9.7: The BLASTP algorithm
- Page ID
In BLASTP, the query sequence is broken into all possible 3-letter words using a moving window. A numerical score is calculated for each word by adding up the values for the amino acids from the BLOSUM62 matrix. Words with a score of 12 of more, i.e. words with more highly conserved amino acids, are collected into the initial BLASTP search set. BLASTP next broadens the search set by adding synonyms that differ from the words at one position. Only synonyms with scores above a threshold value are added to the search set. NCBI BLASTP uses a default threshold of 10 for synonyms, but this can be adjusted by the user. Using this search set, BLAST rapidly scans a database and identifies protein sequences that contain at two or more word/synonyms from the search set. These sequences are set aside for the next phase of the BLASTP process, where these short matches serve as seeds for more extended alignments in both directions from the original match. BLAST keeps a running raw score as it extends the matches. Each new amino acid either increases or decreases the raw score. Penalties are assigned for mismatches and for gaps between the two alignments. In the NCBI default settings, the presence of a gap brings an initial penalty of 11, which increases by 1 for each missing amino acid. Once the score falls below a set level, the alignment ceases. Raw scores are then converted into bit scores by correcting for the scoring matrix used in the search and the size of the database search space.
Overview of the BLASTP process.
The query sequence EAGLES into broken into three-letter words or synonyms that are used as a search set against
records in a protein or translated nucleotide database. See the text for additional details.
The output data from BLASTP includes a table with the bit scores for each alignment
as well as its E-value, or “expect score”. The E-value indicates the number of alignments with
that particular bit score that would be expected to occur solely by chance in the search space. Alignments with the highest bit scores (and lowest E-values) are listed at the top of the table. For perfect or nearly perfect matches, the E-value is reported as zero - there is essentially no possibility that the match occurs randomly. The E-value takes into account both the length of the match and the size of the database that was surveyed. The longer the alignment, and/or the larger the database search space, the less likely that a particular alignment occurs strictly by chance.

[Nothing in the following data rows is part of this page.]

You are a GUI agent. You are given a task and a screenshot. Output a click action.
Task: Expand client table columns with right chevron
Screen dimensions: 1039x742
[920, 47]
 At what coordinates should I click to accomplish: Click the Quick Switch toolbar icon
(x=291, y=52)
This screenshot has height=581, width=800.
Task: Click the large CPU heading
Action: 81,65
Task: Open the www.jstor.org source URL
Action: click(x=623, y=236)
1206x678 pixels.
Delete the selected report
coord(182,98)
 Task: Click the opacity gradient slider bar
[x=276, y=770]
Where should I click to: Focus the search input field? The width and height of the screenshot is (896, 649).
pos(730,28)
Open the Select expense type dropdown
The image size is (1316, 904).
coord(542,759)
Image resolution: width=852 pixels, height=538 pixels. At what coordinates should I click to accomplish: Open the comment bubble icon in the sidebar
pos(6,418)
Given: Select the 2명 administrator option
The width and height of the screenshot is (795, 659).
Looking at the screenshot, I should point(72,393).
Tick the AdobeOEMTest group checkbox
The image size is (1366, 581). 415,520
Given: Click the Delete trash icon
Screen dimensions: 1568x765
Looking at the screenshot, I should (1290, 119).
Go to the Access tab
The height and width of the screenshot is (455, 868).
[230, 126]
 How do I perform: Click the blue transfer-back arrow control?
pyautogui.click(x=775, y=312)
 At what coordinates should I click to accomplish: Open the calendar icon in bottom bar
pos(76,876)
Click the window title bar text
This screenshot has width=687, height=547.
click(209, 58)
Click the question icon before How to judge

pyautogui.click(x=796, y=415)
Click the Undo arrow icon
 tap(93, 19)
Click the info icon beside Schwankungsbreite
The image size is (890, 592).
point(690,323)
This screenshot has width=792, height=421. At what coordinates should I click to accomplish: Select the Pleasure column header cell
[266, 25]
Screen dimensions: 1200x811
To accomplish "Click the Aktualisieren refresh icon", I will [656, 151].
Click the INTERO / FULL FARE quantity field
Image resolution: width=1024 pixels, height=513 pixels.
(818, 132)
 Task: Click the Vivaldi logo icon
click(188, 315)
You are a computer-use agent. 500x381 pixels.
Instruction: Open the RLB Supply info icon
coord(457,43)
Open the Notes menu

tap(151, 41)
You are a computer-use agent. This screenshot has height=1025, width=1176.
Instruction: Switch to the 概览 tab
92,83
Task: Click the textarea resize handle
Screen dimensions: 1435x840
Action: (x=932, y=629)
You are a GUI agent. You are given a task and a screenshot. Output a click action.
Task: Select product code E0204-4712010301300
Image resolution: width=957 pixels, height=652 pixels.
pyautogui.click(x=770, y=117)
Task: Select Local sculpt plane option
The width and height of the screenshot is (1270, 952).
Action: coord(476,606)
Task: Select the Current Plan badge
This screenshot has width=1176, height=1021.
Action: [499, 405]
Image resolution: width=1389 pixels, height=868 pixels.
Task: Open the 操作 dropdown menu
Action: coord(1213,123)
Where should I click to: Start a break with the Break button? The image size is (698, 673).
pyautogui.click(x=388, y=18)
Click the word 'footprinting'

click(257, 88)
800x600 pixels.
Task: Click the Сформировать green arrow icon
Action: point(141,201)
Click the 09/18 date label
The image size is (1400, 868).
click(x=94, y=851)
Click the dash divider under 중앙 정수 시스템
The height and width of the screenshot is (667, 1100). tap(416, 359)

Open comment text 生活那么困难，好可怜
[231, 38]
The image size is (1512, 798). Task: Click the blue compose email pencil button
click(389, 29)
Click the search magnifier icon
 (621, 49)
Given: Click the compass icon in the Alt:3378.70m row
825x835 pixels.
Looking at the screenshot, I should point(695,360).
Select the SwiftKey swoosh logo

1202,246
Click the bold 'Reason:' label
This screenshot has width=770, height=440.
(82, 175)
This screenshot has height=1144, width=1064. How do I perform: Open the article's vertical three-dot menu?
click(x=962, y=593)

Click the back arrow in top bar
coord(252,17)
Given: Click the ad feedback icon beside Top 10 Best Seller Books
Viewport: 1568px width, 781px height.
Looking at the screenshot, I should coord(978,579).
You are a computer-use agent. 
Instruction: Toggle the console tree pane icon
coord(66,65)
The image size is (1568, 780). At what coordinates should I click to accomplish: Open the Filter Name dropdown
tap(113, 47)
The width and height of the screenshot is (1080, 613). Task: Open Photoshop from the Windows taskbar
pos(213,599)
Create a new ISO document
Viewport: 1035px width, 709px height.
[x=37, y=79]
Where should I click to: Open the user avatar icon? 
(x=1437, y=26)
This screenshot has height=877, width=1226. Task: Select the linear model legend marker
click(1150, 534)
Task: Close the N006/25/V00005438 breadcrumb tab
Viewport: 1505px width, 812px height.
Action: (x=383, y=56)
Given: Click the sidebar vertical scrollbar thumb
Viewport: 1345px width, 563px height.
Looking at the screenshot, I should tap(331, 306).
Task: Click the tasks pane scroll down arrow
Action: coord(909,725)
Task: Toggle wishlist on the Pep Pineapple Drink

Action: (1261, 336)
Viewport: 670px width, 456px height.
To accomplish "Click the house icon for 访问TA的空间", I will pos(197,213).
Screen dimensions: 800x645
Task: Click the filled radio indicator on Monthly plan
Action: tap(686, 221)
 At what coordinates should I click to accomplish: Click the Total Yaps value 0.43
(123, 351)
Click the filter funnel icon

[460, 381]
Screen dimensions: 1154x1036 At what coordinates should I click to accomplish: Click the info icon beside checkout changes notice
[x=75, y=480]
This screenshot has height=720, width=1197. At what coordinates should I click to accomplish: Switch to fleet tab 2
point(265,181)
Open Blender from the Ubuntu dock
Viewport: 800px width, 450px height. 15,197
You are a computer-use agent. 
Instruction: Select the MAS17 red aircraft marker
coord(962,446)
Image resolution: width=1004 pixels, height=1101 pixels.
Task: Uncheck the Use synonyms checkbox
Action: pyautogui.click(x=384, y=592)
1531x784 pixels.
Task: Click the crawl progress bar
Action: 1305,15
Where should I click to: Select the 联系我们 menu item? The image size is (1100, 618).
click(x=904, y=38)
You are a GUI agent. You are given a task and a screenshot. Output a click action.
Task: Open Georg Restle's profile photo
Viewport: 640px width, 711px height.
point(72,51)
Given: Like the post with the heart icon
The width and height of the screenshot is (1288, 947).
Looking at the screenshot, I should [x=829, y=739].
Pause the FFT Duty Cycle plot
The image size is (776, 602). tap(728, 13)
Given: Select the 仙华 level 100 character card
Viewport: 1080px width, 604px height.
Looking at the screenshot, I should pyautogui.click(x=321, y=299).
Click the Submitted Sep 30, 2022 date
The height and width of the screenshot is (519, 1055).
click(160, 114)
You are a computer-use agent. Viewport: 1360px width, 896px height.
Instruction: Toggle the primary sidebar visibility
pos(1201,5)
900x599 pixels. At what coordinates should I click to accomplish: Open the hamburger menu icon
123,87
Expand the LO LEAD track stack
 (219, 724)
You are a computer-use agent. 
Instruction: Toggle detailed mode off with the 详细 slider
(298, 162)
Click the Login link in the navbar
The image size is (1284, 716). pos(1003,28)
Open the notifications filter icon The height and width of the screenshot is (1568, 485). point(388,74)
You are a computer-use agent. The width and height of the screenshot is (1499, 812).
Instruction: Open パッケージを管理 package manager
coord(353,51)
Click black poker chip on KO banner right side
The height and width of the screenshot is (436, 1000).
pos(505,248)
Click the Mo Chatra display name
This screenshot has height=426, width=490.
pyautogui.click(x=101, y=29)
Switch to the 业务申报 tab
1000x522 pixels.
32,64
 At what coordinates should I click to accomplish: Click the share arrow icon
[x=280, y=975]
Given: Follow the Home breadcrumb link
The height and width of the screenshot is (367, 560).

In some cases, the alignment may not extend along the entire length of the protein or there may be gaps between aligned regions of the sequences. “Max score” is the bit score for the aligned region with the highest score. “Total score” adds the bit scores for all aligned regions. When there are no gaps in an alignment, the total and max scores are the same. The “Query cover” refers to the fraction of the query sequence where the alignment score is above the threshold value. BLASTP also reports the percentage of aligned amino acids that are identical in two sequences as “Ident.”